### Task description
Swap "forward" for "back" in the items between the line holding "Describe the element at coordinates (2025, 424)" and the line holding "The image size is (858, 483).", inclusive, leaving everything else unchanged.

### Records for the task

━━━━━━━━━━━━━━━━━━━━

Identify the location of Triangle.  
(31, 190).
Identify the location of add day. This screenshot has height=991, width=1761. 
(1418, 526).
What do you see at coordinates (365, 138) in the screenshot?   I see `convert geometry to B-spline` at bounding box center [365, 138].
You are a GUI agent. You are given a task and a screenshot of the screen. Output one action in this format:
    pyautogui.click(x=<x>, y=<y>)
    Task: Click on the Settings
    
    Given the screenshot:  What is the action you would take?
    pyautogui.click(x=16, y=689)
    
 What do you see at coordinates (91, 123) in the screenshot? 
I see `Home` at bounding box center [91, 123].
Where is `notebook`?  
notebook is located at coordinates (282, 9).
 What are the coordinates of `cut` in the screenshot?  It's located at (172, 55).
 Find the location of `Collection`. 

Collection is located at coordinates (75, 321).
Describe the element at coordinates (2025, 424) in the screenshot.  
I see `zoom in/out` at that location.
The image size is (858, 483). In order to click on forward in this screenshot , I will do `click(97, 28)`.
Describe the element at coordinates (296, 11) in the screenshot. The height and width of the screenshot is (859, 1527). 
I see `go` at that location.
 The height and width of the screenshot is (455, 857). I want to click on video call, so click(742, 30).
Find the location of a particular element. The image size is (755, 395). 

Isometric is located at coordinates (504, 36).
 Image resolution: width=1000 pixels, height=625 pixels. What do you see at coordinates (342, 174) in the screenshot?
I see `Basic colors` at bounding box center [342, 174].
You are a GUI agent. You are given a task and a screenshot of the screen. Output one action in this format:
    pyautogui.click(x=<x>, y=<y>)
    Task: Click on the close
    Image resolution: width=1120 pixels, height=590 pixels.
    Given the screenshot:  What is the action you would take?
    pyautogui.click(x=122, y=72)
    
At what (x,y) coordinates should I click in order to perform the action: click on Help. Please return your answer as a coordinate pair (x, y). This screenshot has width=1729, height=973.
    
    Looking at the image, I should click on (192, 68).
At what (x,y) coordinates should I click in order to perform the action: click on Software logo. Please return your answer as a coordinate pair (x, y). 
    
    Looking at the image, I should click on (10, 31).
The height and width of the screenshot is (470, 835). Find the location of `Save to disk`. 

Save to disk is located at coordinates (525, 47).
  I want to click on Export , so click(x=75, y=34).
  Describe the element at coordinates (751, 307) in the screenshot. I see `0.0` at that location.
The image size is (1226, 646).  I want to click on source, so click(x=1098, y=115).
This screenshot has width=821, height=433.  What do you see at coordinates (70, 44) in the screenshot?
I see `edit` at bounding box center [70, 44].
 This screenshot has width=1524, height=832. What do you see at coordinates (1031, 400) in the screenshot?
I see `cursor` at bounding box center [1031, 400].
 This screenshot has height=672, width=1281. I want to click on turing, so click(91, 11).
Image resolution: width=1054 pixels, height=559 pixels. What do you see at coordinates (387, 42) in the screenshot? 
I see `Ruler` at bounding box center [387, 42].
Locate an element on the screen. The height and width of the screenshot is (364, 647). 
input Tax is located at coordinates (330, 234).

━━━━━━━━━━━━━━━━━━━━

### Task result
Describe the element at coordinates (2025, 424) in the screenshot.  
I see `zoom in/out` at that location.
The image size is (858, 483). In order to click on back in this screenshot , I will do `click(97, 28)`.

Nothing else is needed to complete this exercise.